Let me rephrase that. We’re not really allergic to whole trees, bushes, or animals. The irritant is actually microscopic bits – allergens – those sources produce. Allergens include plant pollens (the worst offenders are trees, weeds, and grasses), animal dander (microscopic bits of crud your cat or wookie sheds 24/7), the mold spores and dust mites that surround us, and other substances such as foods. Any given pollen has a favored season; your other allergens may bother you all year. Visible flowers are seldom allergy threats.
Allergens often cause nasal obstruction in children, and the obstruction can grow with the children to produce sleep problems including mouth-breathing, snoring, frequent colds and ear infections, and apnea (ultimately a serious heart health threat). Lost sleep, in turn, can lead to bed-wetting, sleepwalking, and such behavioral problems as short attention span, irritability, poor school performance, and excessive daytime sleepiness. Could early AR intervention prevent many cases of “ADD”? Could correcting your child’s breathing improve his personality, school performance, athletic ability, and/or cardiovascular health? If your kid’s breathing hassles last more than a couple of weeks, get him to a pediatric ENT specialist; children are totally dependent on us for their medical care, and allergy treatments beat Ritalin by a wide margin.
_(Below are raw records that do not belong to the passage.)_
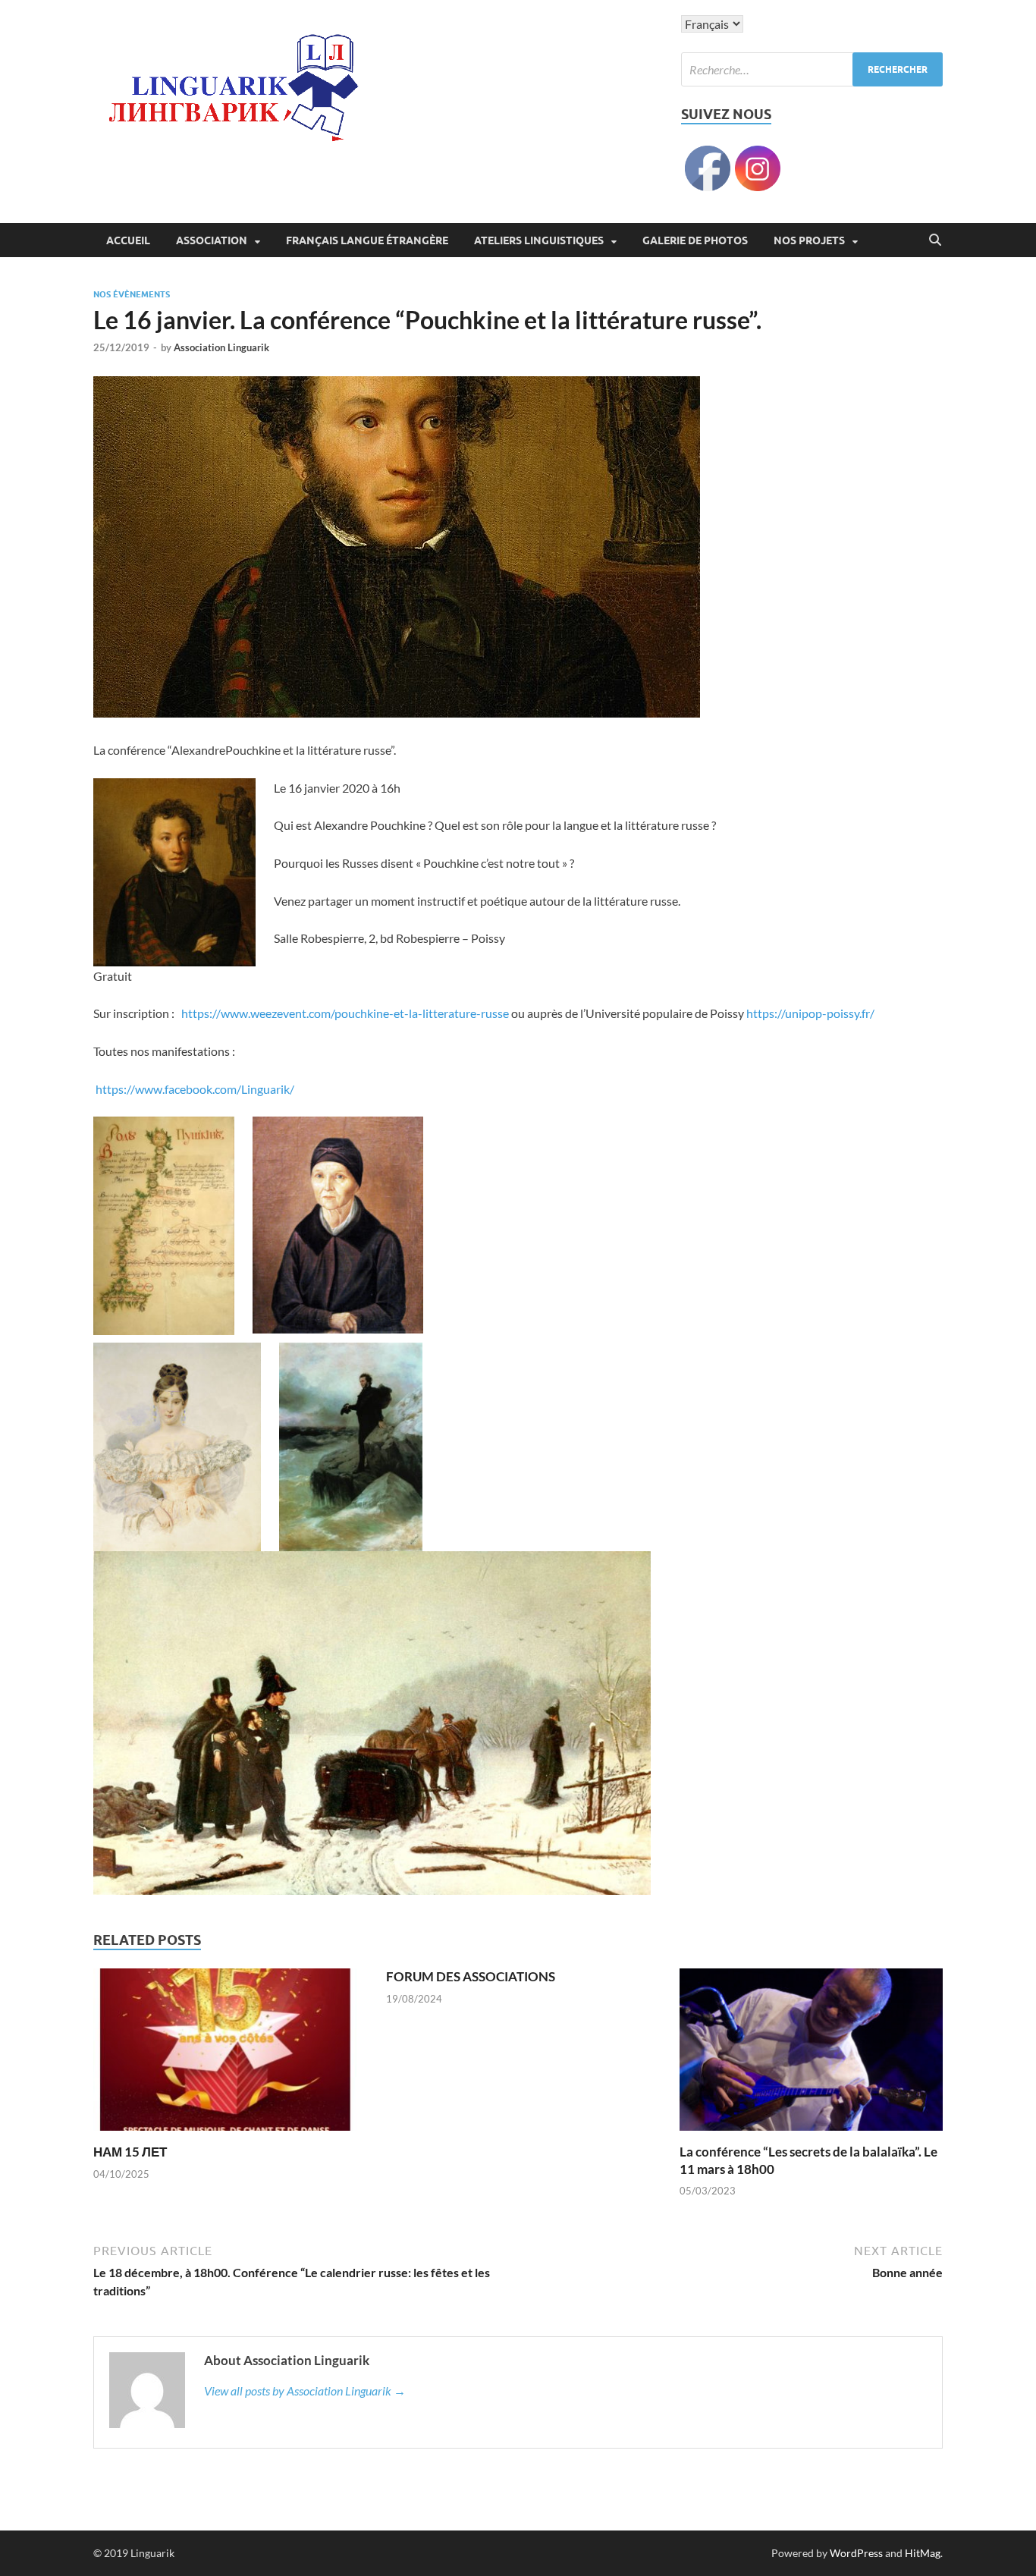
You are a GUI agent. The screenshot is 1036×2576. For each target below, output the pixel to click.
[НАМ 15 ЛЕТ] (224, 2054)
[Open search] (935, 240)
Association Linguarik (221, 347)
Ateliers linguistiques (539, 240)
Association (211, 240)
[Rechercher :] (812, 69)
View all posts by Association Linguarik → (305, 2390)
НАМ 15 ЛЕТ (130, 2152)
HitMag (922, 2552)
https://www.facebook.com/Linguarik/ (193, 1089)
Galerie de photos (695, 240)
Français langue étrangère (367, 240)
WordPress (856, 2552)
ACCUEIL (128, 240)
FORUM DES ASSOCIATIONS (470, 1976)
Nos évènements (131, 294)
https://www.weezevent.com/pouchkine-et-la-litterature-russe (345, 1013)
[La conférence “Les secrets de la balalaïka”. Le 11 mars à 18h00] (811, 2054)
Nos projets (809, 240)
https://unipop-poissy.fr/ (810, 1013)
A very common infancy milk allergy, untreated, could lead to decades of life-threatening asthma.
The allergies you’re allergic to irritate the mucous membranes lining your nose, sinuses, eyes, and/or throat, triggering several symptoms as our bodies try to neutralize and expel the invaders. Our eyes itch and burn, sandy granules form in the inner corners of our eyes, our nose and/or eyes may run or even gush, our throat or sinuses may hurt, our sinus and/or nasal output may run down our throats and make us cough, and we may be drowsy. Severity ranges from a PITA to disabling, and 60 million people in the U.S. alone suffer from it.
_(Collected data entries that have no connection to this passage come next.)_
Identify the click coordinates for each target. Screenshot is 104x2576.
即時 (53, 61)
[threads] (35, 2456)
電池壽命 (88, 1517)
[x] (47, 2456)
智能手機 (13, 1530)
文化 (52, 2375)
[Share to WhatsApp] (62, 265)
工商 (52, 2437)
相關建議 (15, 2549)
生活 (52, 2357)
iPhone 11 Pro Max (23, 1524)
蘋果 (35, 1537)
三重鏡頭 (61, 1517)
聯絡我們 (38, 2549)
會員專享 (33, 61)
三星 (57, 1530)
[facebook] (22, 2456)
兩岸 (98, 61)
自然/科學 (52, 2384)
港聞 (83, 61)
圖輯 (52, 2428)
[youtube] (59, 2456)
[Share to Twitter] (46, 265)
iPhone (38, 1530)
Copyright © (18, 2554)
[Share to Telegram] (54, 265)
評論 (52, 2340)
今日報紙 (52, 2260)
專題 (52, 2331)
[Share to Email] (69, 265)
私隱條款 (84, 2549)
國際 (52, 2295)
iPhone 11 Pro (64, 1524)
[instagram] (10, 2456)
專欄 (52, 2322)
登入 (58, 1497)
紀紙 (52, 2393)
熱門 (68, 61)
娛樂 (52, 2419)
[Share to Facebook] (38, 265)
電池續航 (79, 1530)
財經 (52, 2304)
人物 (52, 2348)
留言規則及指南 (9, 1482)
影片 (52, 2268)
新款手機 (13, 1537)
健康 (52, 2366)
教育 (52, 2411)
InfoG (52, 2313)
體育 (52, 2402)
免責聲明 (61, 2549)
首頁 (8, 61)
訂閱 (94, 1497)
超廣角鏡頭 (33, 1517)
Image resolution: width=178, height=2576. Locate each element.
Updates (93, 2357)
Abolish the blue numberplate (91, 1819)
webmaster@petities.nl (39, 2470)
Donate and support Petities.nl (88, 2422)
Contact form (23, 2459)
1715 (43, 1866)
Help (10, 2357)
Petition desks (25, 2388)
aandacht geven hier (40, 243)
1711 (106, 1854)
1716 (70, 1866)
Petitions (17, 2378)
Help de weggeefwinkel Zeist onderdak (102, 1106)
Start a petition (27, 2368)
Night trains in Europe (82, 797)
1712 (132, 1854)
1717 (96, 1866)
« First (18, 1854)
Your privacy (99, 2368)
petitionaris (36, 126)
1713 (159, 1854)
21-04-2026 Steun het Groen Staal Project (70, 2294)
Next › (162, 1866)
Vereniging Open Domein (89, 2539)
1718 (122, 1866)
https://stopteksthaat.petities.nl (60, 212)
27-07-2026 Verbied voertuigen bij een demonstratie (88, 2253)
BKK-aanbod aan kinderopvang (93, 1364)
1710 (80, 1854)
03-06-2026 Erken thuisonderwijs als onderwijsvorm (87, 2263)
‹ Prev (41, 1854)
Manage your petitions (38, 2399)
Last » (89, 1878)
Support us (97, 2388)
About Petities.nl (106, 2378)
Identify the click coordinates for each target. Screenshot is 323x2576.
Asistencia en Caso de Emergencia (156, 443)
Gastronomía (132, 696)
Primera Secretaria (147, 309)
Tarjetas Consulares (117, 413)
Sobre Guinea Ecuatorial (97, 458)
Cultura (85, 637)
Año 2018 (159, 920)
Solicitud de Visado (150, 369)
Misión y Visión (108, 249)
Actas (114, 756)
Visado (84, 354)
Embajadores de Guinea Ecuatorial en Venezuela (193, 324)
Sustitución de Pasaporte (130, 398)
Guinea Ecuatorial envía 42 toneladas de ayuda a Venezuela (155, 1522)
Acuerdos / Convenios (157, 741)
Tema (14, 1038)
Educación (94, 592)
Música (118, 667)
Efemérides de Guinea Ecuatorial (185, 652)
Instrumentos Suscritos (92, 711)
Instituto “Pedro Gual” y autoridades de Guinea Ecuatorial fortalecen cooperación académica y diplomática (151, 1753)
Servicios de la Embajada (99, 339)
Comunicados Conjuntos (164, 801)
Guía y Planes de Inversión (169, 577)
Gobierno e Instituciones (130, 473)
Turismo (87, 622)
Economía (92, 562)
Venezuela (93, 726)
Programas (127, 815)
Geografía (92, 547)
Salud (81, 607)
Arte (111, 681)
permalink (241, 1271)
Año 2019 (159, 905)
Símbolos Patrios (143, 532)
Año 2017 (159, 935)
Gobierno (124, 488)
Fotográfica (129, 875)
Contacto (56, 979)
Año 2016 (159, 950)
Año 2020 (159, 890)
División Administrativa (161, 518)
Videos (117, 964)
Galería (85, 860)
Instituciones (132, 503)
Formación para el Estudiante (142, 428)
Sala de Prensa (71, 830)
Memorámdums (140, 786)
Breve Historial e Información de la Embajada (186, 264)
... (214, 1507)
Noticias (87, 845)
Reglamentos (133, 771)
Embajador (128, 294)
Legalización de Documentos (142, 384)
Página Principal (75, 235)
Imagine a cold (i.e., infectious rhinitis) that lasts for weeks, months, or year-round (a real cold lasts only for days). Now crank up its severity tenfold, to the point the victim can’t see, breathe well, sleep, drive safely, perform desk jobs, take final exams, taste anything, or carry enough boxes of Kleenex to last more than a couple of hours. That’s allergy season for many of us, including yours truly before medical science cured me, and some people have this all year long! We may be predisposed to AR by genes, eczema, asthma, growing up overprotected from germs, or overexposure to common allergens. In turn, AR can make us more susceptible to colds and asthma. Most victims grow into their allergies between the ages of one and 30 (it takes exposure to establish an allergy), and some outgrow their allergies by middle age. Untreated, AR can lead to a variety of chronic, maybe permanent, ear and nose problems.